Information provided ▸
—————
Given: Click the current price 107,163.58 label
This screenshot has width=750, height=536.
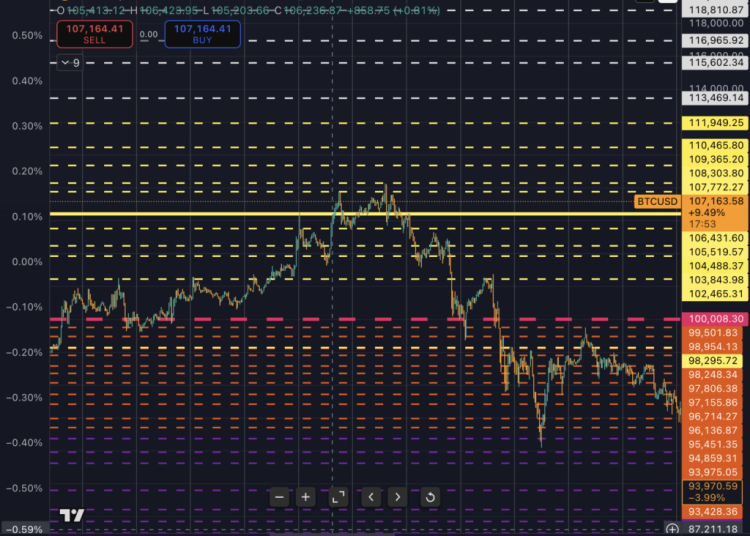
—————
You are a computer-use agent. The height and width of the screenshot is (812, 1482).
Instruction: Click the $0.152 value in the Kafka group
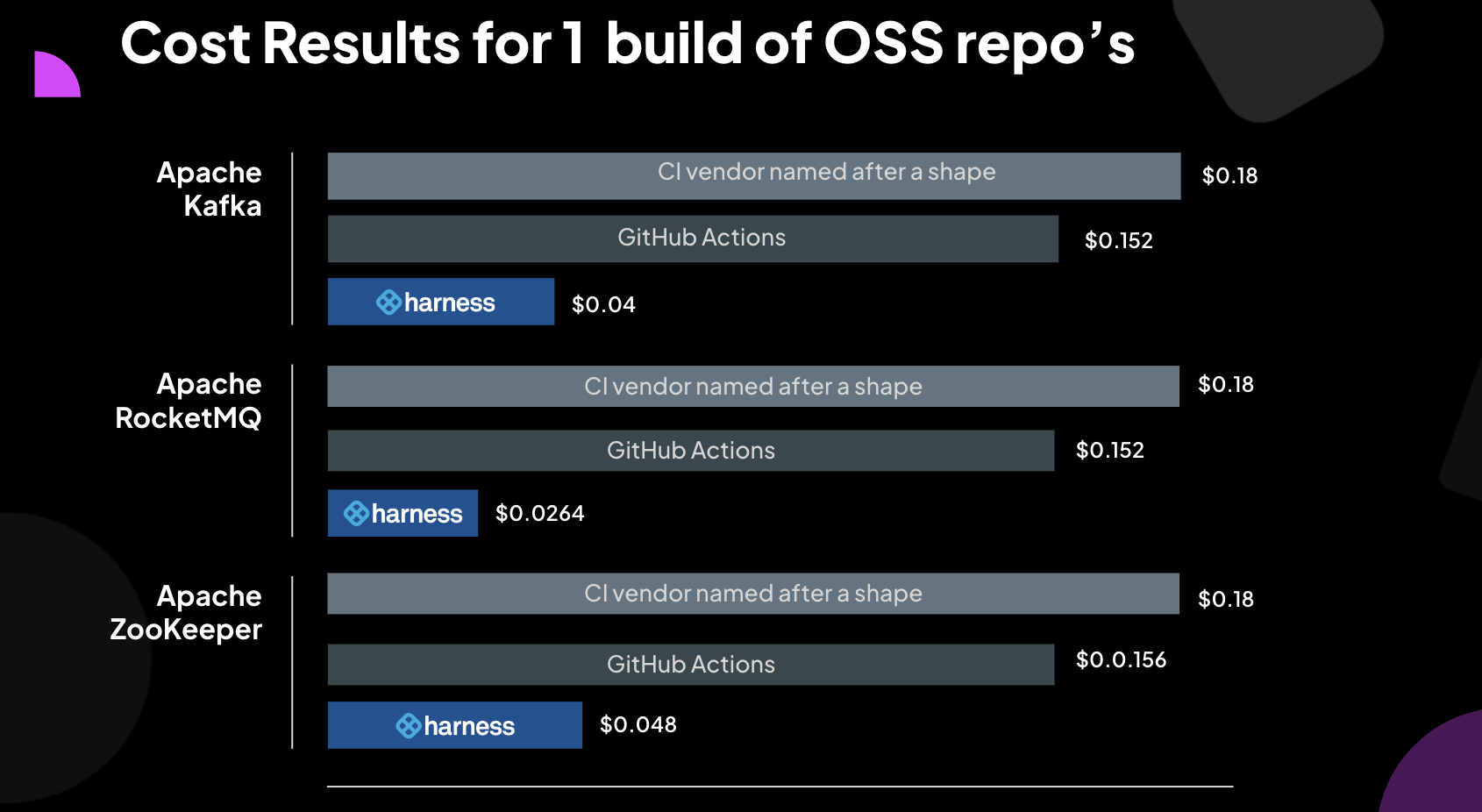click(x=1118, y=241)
—————
Try it ▸ Retrieve all lines from the data that contain the string "screenshot".

Solution for this exercise ▸
This screenshot has width=750, height=536.
You are a computer-use agent. The height and width of the screenshot is (812, 1482).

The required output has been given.